The aldermen voted to amend a proposed ordinance to increase from 15 to 25 feet the minimum required separation of a bee hive from any property line at the suggestion of Alderman Lionel Jean-Baptiste, who had supported a complete ban.
Since the vast majority of lots in Evanston are no more than 50 feet wide, most Evanstonians would be effectively barred from keeping bees if the full City Council adopts that proposal.
“I think 25 feet is ridiculous,” Alderman Steven Bernstein, 4th Ward, said, “it would prohibit almost everybody in town.”
The aldermen rejected a proposal from Alderman Elizabeth Tisdahl, 7th Ward, to permit keeping bees if immediate neighbors consented, although supporters of that measure noted that the city lets neighbors vote on alley paving projects, the installation of speed-control humps on the street and whether front-yard fences will be permitted on a block.
“I think that activity [beekeeping] doesn’t work in a compact neighborhood,” Alderman Edmund Moran, 6th Ward, said.
Ald. Moran, who backed a complete ban, added: “I’m not bothered by bees, but it’s asking too much of people to be tolerant of beekeeeping.”

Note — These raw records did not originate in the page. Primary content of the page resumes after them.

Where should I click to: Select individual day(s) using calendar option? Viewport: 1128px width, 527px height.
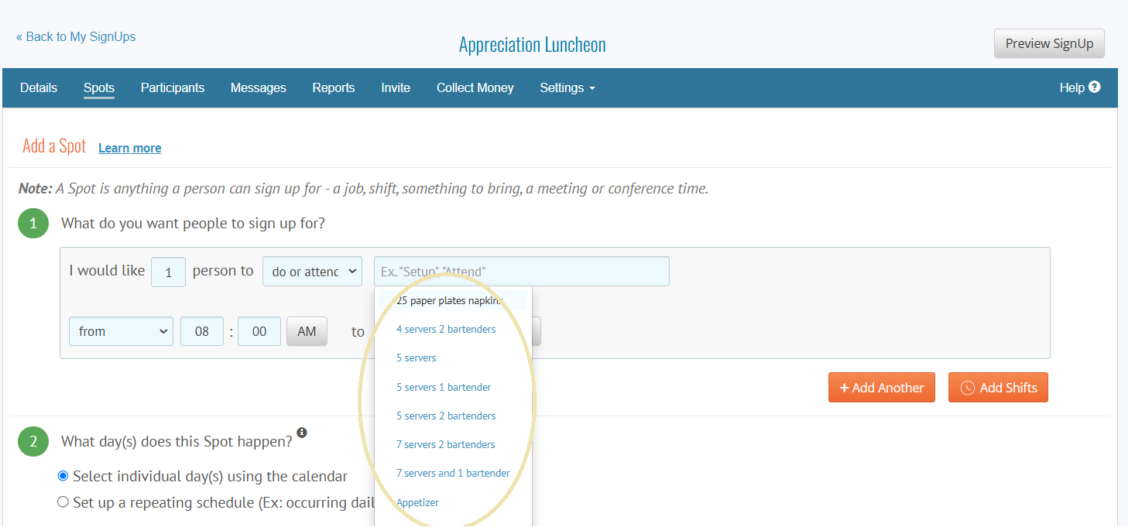point(63,476)
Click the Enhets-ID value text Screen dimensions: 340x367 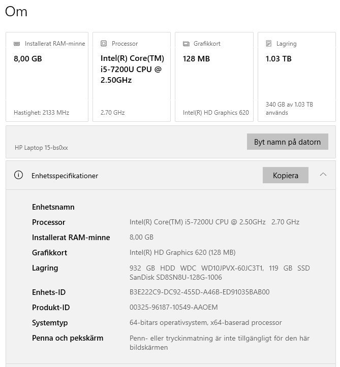199,292
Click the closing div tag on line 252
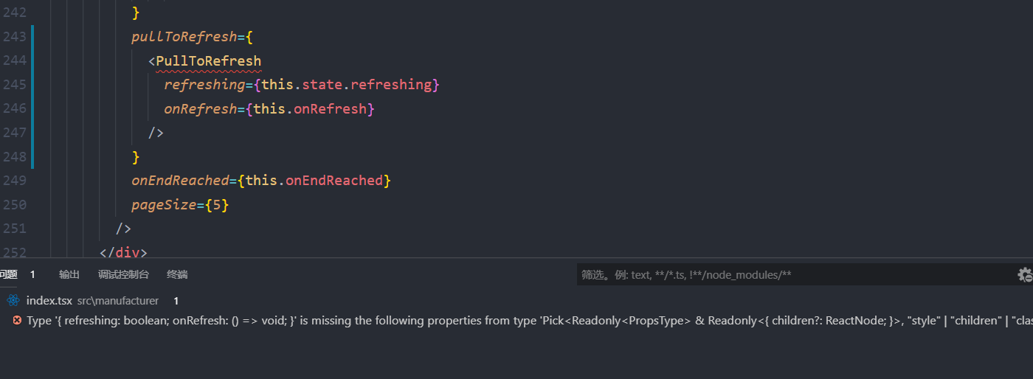Image resolution: width=1033 pixels, height=379 pixels. [x=123, y=253]
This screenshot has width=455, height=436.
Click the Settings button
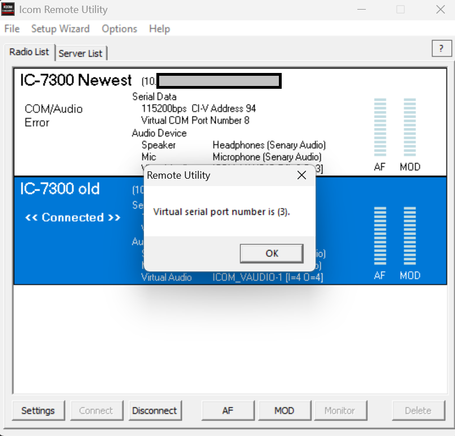pos(38,411)
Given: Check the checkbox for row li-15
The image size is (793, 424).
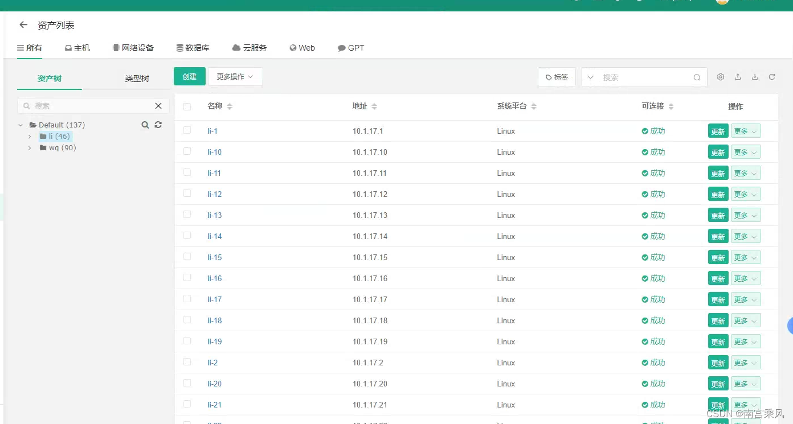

During a discussion of whether existing hives might be grandfathered in as being permitted under the regulation, the city’s health director, Jay Terry, noted that despite the five months of debate over the issue, the city has only been made aware of two residents who currently keep bees in the city.
One has had no complaints from neighbors. The proposed installation of the other hive sparked the swarm of protest from neighbors that led to the calls for regulation.
Alderman Delores Holmes, 5th Ward, who supported the 25-foot rule, said, “We have an obligation to make people feel safe, but you can’t ban bees, they’re going to be be there, even if we ban beekeeping.”
A National Safety Council study mentioned during the committee’s debate estimates that nationwide 66 people die each year of stings from hornets, wasps and bees, compared to 47 killed by lightning and 32 who die of dog bites.
By comparison 3,369 die in fires, 11,920 are killed in assaults using firearms and 44,757 die in motor-vehicle accidents.